Costs incurred for properties to be sold are deferred and will be charged
to cost of sales when the properties are sold. Costs relating to undeveloped
properties are capitalized as part of development costs. At September 30, 2000,
our estimate of potential liability for identified environmental costs relating
to properties to be developed or sold ranged from $25.5 million to $39.5
million. These costs generally will be capitalized as they are incurred over the
course of the estimated development period of approximately 20 years.
Environmental costs capitalized for the nine months ended September 30, 2000
totaled $0.5 million.
We or outside consultants have evaluated the environmental liabilities
associated with most of the properties we currently own; however, any evaluation
necessarily is based upon then-prevailing law, identified site conditions, and
the use of sampling methodologies. Also, we do not generally have access to
properties sold in the past which could create environmental liabilities. We
monitor our exposure to environmental costs on a regular basis. Although an
unexpected event could have a material impact on the results of operations for
any period, we do not believe that such costs for identified liabilities will
have a material adverse effect on our financial position, results of operations,
or cash flows.
Forward-Looking Information and Risk Factors
Except for historical matters, the matters discussed in this Form 10-Q are
forward-looking statements that involve risks and uncertainties. We have tried,
wherever practical, to identify these forward-looking statements by using words
like "anticipate," "believe," "estimate," "project," "expect," and similar
expressions. Forward-looking statements include, but are not limited to,
statements about plans; opportunities; negotiations; markets and economic
conditions; development, construction, and sales activities; availability of
financing; property values; litigation; and liabilities.
We caution our readers not to place undue reliance on these forward-looking
statements, which reflect our current beliefs and are based on information
currently available to us. We do not undertake any obligation to publicly
revise these forward-looking statements to reflect future events or changes in
circumstances.
26
<PAGE>
These forward-looking statements are subject to risks and uncertainties
that could cause our actual results, performance, or achievements to differ
materially from those expressed in or implied by these statements. In
particular, among the factors that could cause actual results to differ
materially are:
. Changes in the real estate market or in general economic conditions in
the areas in which we own property.
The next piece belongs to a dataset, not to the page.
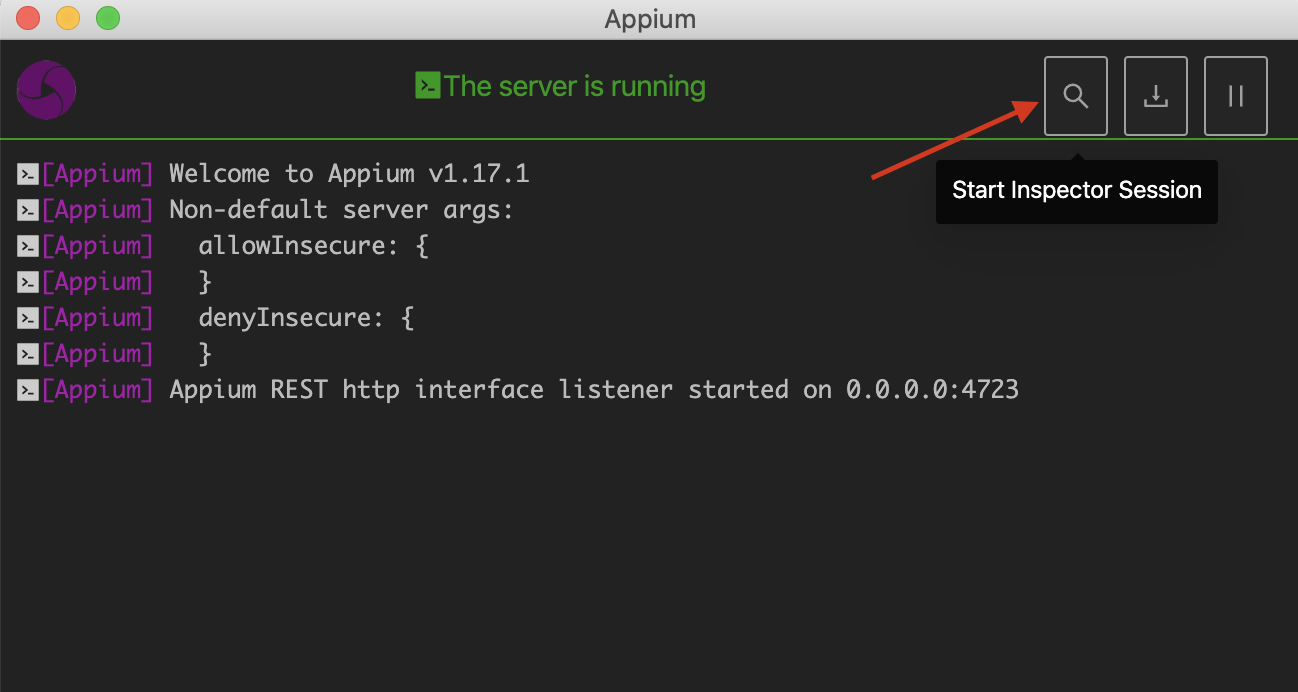Click the purple Appium logo
Image resolution: width=1298 pixels, height=692 pixels.
46,90
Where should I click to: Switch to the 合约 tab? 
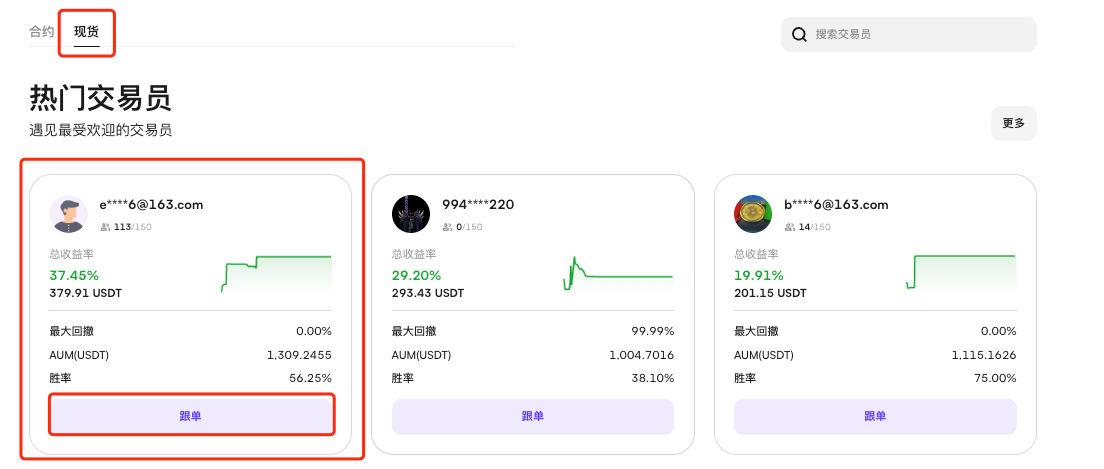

The real estate industry is by nature
cyclical, and while recent years have seen strong growth in real estate
values, occupancy rates, and transaction activity, a downturn in the
industry may occur. Moreover, we expect that a significant portion of our
construction starts will be for speculative development, which puts more
of our development revenue at risk in a downturn in general economic
conditions. The Commercial Group anticipates substantial emphasis on
suburban office development and the Urban Development Group anticipates
substantial emphasis on multimedia, biotech, entertainment, retail, hotel
high-density residential, and urban office. All of these are product
types that are more complex than our industrial product.
. Product and geographical concentration. Our portfolio is largely
concentrated in industrial properties and may be vulnerable to a downturn
in that sector of the real estate industry. In addition, our business is
concentrated in the major metropolitan areas of California. For example,
a bigger downturn in the technology industry or in stock market values of
that industry, or in the San Francisco or Silicon Valley real estate
markets, could adversely affect our business in the affected areas. Also,
price competition from other markets could draw users out of San
Francisco and Silicon Valley, which could adversely affect our
business.
. Competition in the real estate industry. There is the potential for
overbuilding in the major metropolitan areas in which our properties are
concentrated, which could, in the long term, adversely affect the value
of our projects such as, for example, Mission Bay. The build-out of these
projects and the period of time in which tenants' options to purchase are
exercisable is likely to occur over a period of time that exceeds the
historically typical length of the real estate cycle. Consequently, at
the time of an economic downturn those projects may still include
significant undeveloped land, which may be more severely affected by a
downturn.
. Availability of financing to meet our capital needs, the variability of
interest rates, and our ability to use our collateral to secure loans.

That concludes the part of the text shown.